I went to Kristin, no teacher ever called me by my last name, your point is? Flight attendants aren't teachers, this isn't a classroom but it is the 21st century. I for one would find it quite alright if I was called by my last name or first. I think these arguments are starting to get into the realm of over-pedantic nitpicking. If I'm having a good flight I'm not going to get a bee in my bonnet over being called 'mate' it's common in NZ and like it or not there will be NZ Aircrew that will use it. I'm not really going to lose sleep over being called mate, sir or any other commonly used word. What I am going to get annoyed over while flying is bad-tempered, unhappy flight attendants (something that I have been encountering increasingly on NZ), bad food and substandard hard product, things that are increasingly, in my opinion, plaguing the national carrier, while it's sad to see, it's a reality that may or may not be fixed by the management. Those are the pressing issues, not being called what I'd imagine we all encounter daily in New Zealand.
 
User avatar
Kiwirob
Posts: 13406
Joined: Mon Jun 13, 2005 2:16 pm

RE: New Zealand Aviation Thread 153

Sat Feb 07, 2015 9:35 am

Quoting keen2fly (Reply 79):

I went to Kristin, no teacher ever called me by my last name, your point is?

Woopee I went to Kristin before Westlake, Kristin is a very different place than a boys school. Kristin compared to Westlake was a very wishy washy namby pamby kind of school, filled with do gooder teachers, who would never in a million years think of calling a kid by there last name, but go to Auckland Grammar, Kings, St Kents and it's last names for everyone.

I think the lack of respect today is a big problem, if I'm flying anything other than economy I'd like to be called Sir or Mr KiwiRob.
 
Planesmart
Posts: 2891
Joined: Sun Dec 05, 2004 3:18 am

RE: New Zealand Aviation Thread 153

Sat Feb 07, 2015 9:55 am

Quoting keen2fly (Reply 79):
I'm not really going to lose sleep over being called mate, sir or any other commonly used word.

Years ago, the Advisory Board in Washington, identified a correlation between the customer greeting, customer appearance / dress, and service level experienced. This was unrelated to the aviation industry.

In the mid-90's an organisation I contracted to, had a client who requested similar research, also not aviation-related.
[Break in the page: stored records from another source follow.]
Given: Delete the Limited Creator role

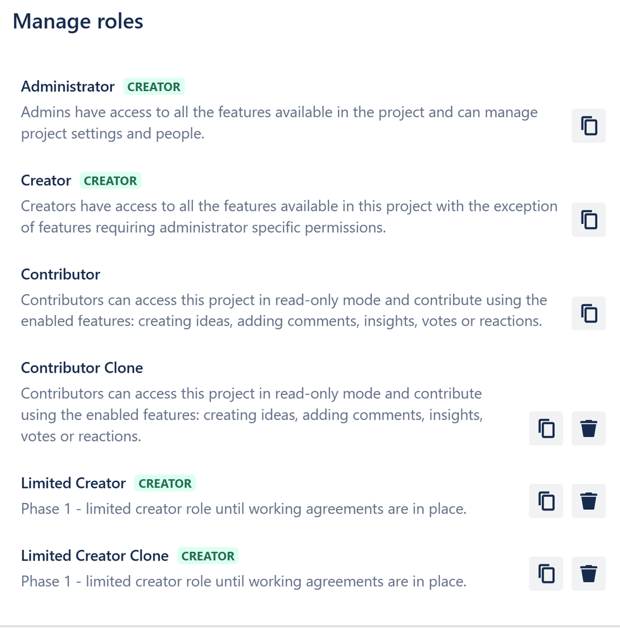Looking at the screenshot, I should 588,501.
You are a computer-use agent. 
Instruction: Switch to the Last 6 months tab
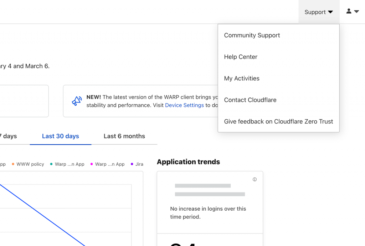click(x=124, y=136)
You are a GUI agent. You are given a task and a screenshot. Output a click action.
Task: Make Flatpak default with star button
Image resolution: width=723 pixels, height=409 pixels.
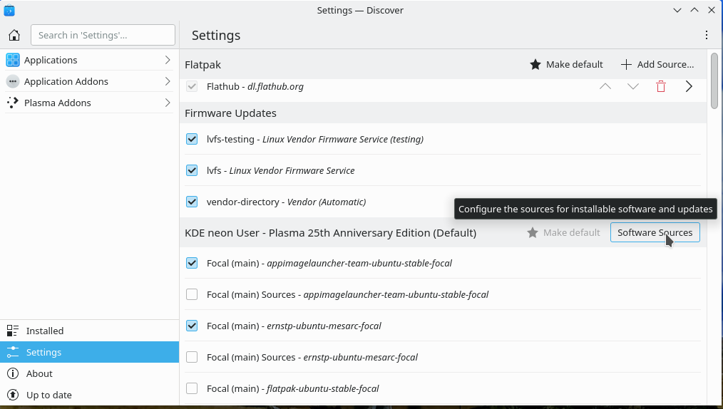coord(567,64)
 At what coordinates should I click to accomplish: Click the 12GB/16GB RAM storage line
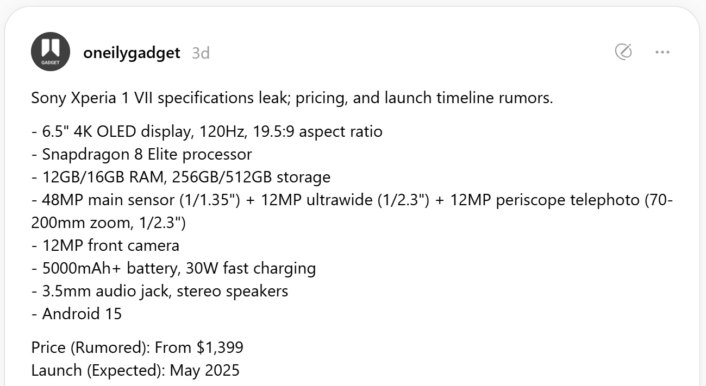click(x=180, y=177)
This too revealed similar correlations.

Essentially the greeting categorises how that person rates you, and the level of service you will receive. In some cases, that isn't the case - some individuals use a consistent greeting. We were more interested in those that didn't, comparing the level of perceived service received by customers (their ratings / our observations). Based on the earlier survey results, if you are being called mate, buddy or similar, you are almost certainly casually dressed, or in some form of work clothes. In contrast, the percentage of males wearing suits and ties greeted casually, provided with service levels less than 75% of the rated range, was extremely low.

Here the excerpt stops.